Lors du don de la Thora, tout le peuple d’Israël, hommes, femmes et enfants, esclaves et servantes, tous s’élevèrent au niveau de la prophétie le temps d’un instant, le temps d’une seconde. D’après certaines opinions, ils entendirent les deux premières paroles : “Je suis…” et “Tu n’auras pas…” ; d’après d’autres, ils n’entendirent que la première, et d’autres encore disent qu’ils n’entendirent que la voix de l’Éternel, sans mots prononcés. Ce n’était pas une écoute à l’oreille, mais c’est de la manière dont la voix divine parle aux prophètes depuis l’intérieur de leur âme que l’éclair divin les illumina. Cette révélation fut dramatique : quand la voix de Dieu se révèle à l’âme du prophète, sa propre splendeur se retourne contre lui, ses pensées se brouillent, il est déchiré et il tombe [Rambam, Lois des Fondements de la Thora 7, 2]. C’est comme si l’on faisait passer un courant d’un million de volts dans un petit appareil : tout serait grillé et disloqué. C’est ce qui arriva à Israël au Mont Sinaï : leur âme fut volatilisée par la puissance de la révélation divine [Chabbat 86b], et ils demandèrent à Moché notre maître :
Parle-nous, toi, et que Dieu ne nous parle pas directement, de peur que nous ne mourrions ! [Exode 20, 16]

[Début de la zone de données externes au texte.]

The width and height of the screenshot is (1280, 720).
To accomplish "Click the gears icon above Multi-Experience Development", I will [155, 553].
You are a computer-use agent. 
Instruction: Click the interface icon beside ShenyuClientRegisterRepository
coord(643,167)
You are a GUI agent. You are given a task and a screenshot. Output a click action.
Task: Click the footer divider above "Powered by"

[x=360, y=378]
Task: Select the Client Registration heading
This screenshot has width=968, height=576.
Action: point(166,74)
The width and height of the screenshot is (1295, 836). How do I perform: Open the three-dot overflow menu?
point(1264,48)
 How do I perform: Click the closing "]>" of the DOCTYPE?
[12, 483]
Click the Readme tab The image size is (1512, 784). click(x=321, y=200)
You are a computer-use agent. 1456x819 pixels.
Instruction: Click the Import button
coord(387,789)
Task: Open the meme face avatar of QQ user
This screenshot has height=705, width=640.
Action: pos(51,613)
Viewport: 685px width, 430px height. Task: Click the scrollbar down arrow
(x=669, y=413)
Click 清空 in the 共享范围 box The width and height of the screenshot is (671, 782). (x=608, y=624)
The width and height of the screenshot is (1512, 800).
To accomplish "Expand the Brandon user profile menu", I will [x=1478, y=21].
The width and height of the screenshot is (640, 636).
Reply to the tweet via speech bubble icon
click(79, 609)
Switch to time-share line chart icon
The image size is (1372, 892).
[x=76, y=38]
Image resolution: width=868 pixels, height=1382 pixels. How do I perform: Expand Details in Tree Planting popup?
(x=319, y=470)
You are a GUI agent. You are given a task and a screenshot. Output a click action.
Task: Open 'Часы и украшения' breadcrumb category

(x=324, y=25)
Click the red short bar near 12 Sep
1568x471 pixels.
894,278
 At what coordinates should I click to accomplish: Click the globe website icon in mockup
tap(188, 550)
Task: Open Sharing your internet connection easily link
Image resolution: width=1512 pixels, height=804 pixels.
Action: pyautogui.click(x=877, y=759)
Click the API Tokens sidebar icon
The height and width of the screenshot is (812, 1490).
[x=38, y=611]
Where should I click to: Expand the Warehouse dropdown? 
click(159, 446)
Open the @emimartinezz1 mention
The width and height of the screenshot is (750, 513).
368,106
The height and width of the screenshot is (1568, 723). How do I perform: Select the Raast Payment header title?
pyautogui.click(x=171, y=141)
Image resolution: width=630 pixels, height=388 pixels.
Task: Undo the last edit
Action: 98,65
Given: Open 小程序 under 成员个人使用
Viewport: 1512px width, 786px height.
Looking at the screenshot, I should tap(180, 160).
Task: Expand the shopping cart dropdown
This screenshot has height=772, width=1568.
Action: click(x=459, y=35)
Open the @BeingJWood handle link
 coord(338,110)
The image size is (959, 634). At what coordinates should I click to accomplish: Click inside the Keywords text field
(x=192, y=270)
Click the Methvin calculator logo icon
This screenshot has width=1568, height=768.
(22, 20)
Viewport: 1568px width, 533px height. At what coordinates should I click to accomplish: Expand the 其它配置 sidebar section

Cet éclair, qui illumina l’âme d’Israël, disait avec une puissance au-delà des mots : “Je suis l’Éternel ton Dieu !”. C’est de cette manière que la voix du chofar proclame : “Dieu est Roi”.
1.2. Les sonneries du chofar : TEKIA’ – CHEVARIM – TEROUA’ – TEKIA’
La voix du chofar se subdivise en plusieurs sonneries : ‘TACHRAT’ = Tekia’ – CHevarim – teRoua – Tekia’.
Rabbi Yechaya Harowitz, surnommé le ‘Chlah Hakadoch’, explique :
- TEKIA’ – un son continu – le bien divin remplit tout.
Dieu fit l’homme droit…
- CHEVARIM – un son cassé, plaintif.
…et eux cherchèrent de multiples complications. [Ecclésiaste 7, 29]
L’homme se coupe de l’écoute de la parole divine. Il soupire et il gémit, malade des complications qu’il s’est attiré lui-même.
- TEROUA’ – un son de youyou, comme les cris que l’on pousse lors d’un enterrement.
L’homme se lamente sur lui-même : “Un jour j’ai été droit, ‘la buée d’une bouche exempte de toute faute’ [Chabbat 119b], comblé de ressources et de bénédictions divines ; mais à présent je me suis dégradé, j’ai perdu la santé, j’ai été bridé, je me suis éteint, je suis tombé, j’ai été déchiré – et j’étais comme mort”.
- TEKIA’ – à la fin, il y a de nouveau un son continu.
Et enfin j’ai été ramené dans le droit chemin, à vouloir me rapprocher du Maître du monde [‘Chné Lou’hot Habrit’, Roch Hachana, chap. ‘Thora Or’ p.141].
Tel est le chemin suivi par tout existant. Au début de la Création tout est droit :
Dieu fit l’homme droit. [Ecclésiaste 7, 29]
et à la fin également :
Le tordu sera redressé. [Isaïe 40, 4]
Mais entre les deux, c’est ‘tordu’, tout est déformé et disloqué. La voix du chofar vient redresser l’homme en puisant dans la force sa droiture première, initiale, qui est toute bonne, qui traverse avec lui le chemin des crises jusqu’à la brisure totale, au point d’en mourir, et qui parvient enfin à le redresser.
Éternel, Éternel, Dieu miséricordieux et compatissant… [Exode 34, 6]
Pourquoi répète-t-on deux fois le Nom de l’Éternel ? Rachi explique : ‘Éternel’ avant la faute, et ‘Éternel’ après la faute. Il y a une lumière divine qui nous emplit avant que nous nous mettions en route ; nous fautons et devenons misérables et vides ; alors de nouveau la lumière divine vient nous remplir. Même après la faute, le Maître du monde est avec nous, il nous attend à la sortie de la prison et nous repartons de nouveau.